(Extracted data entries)
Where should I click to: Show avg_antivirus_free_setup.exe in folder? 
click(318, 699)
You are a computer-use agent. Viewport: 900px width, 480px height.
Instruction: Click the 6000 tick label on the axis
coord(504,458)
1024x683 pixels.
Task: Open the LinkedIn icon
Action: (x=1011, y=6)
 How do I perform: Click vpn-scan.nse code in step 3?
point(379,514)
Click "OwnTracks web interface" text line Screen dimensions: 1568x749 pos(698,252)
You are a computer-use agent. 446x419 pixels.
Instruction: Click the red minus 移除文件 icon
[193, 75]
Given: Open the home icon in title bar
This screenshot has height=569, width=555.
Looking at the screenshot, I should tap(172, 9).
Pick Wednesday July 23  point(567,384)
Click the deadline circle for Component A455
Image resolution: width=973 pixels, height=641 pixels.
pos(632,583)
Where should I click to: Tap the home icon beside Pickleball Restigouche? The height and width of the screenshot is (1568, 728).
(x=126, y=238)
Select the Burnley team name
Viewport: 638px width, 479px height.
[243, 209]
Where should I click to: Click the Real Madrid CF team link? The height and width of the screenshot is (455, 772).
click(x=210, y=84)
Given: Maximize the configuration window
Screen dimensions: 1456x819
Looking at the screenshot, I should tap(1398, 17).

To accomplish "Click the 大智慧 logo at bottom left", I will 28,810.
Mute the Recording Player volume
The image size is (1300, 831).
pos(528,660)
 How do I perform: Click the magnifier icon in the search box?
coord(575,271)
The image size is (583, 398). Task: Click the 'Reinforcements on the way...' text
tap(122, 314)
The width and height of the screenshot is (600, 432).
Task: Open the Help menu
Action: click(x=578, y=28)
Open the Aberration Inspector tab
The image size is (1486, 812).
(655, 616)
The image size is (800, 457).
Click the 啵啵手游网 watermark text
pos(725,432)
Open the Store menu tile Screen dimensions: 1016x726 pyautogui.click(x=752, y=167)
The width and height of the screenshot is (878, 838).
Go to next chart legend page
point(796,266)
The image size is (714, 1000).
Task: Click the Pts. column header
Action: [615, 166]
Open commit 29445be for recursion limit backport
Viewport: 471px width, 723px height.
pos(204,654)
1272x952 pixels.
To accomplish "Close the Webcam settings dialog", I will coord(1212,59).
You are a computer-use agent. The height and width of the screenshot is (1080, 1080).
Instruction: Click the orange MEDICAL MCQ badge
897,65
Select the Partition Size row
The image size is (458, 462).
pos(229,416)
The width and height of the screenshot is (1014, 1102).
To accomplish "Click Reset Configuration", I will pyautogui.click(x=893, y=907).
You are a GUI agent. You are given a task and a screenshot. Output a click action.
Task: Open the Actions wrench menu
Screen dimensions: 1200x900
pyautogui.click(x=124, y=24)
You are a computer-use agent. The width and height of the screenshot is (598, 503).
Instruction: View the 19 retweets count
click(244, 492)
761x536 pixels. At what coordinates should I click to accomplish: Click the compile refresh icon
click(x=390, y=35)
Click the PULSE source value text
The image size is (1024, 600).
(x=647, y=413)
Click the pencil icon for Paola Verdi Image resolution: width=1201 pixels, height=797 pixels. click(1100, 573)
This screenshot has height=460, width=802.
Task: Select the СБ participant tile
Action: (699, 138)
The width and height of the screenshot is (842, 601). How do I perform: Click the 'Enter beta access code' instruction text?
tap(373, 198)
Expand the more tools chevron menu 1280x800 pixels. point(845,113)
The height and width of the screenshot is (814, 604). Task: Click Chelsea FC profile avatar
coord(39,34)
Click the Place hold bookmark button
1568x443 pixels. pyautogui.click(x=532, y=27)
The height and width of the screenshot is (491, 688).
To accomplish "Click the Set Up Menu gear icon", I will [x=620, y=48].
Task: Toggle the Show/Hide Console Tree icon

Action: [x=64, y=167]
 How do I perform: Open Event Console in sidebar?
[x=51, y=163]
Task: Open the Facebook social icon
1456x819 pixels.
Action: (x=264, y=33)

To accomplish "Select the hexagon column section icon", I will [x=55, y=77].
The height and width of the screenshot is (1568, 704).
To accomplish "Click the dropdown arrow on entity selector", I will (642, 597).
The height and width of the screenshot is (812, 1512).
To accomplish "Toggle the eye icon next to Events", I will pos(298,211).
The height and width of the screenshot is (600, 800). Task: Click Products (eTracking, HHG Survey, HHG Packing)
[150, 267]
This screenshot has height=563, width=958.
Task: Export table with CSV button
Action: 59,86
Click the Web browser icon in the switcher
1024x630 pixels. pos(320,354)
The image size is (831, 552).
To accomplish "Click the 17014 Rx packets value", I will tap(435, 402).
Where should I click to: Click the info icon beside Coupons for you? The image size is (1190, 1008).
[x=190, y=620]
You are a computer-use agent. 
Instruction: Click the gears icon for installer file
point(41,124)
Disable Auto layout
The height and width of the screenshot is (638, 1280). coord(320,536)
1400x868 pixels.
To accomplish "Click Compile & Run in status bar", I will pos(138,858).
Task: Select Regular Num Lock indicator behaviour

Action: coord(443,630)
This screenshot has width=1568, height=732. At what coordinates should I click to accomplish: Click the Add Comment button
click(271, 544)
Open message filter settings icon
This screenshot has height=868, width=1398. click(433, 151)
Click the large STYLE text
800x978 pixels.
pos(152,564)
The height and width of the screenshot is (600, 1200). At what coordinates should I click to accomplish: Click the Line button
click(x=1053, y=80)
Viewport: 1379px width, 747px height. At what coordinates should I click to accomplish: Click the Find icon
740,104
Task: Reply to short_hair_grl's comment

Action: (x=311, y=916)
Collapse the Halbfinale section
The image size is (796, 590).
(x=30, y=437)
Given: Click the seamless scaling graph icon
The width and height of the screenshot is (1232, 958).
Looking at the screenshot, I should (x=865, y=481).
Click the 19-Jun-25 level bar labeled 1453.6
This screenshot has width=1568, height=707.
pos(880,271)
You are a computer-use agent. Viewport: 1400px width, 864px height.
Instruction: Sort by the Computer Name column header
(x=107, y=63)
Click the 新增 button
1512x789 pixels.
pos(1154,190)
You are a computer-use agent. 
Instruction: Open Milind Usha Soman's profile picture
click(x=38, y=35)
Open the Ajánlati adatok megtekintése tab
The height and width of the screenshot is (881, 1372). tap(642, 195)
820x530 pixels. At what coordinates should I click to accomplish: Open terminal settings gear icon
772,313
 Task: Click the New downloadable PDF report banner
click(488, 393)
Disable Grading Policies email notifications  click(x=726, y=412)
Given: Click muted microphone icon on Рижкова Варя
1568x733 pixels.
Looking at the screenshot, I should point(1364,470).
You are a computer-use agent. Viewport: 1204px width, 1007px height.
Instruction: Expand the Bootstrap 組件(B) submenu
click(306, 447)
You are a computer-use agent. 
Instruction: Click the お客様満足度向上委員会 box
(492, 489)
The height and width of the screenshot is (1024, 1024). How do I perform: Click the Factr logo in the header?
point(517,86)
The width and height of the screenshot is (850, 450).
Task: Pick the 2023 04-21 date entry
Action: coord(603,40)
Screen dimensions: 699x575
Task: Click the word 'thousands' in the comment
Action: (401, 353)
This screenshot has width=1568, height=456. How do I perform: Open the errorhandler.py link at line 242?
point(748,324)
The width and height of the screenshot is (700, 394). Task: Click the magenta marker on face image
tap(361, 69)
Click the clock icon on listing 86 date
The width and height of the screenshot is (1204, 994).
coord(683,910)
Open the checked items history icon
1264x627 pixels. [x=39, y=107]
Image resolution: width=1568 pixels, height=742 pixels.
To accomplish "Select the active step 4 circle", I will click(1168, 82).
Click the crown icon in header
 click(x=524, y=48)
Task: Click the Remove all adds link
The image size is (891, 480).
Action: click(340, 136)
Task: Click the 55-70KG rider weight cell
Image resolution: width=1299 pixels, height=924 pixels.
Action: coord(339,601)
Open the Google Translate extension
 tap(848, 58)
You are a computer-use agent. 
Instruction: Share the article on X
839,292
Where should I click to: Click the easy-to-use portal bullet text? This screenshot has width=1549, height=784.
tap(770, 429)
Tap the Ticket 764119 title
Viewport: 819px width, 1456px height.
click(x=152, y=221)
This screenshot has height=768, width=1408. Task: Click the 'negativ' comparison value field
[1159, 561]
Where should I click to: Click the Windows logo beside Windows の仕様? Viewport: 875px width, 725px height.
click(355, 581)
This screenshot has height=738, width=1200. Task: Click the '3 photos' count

**WORK INSTRUCTION**
The answer consists of every line above in which the word "will" occurs.

**EXERCISE OUTPUT**
To accomplish "Click the 大智慧 logo at bottom left", I will 28,810.
To accomplish "Close the Webcam settings dialog", I will coord(1212,59).
To accomplish "Click Reset Configuration", I will pyautogui.click(x=893, y=907).
To accomplish "Click the Set Up Menu gear icon", I will [x=620, y=48].
To accomplish "Select the hexagon column section icon", I will [x=55, y=77].
To accomplish "Click the dropdown arrow on entity selector", I will (642, 597).
To accomplish "Toggle the eye icon next to Events", I will pos(298,211).
To accomplish "Click the 17014 Rx packets value", I will tap(435, 402).
To accomplish "Click Compile & Run in status bar", I will pos(138,858).
To accomplish "Select the active step 4 circle", I will click(1168, 82).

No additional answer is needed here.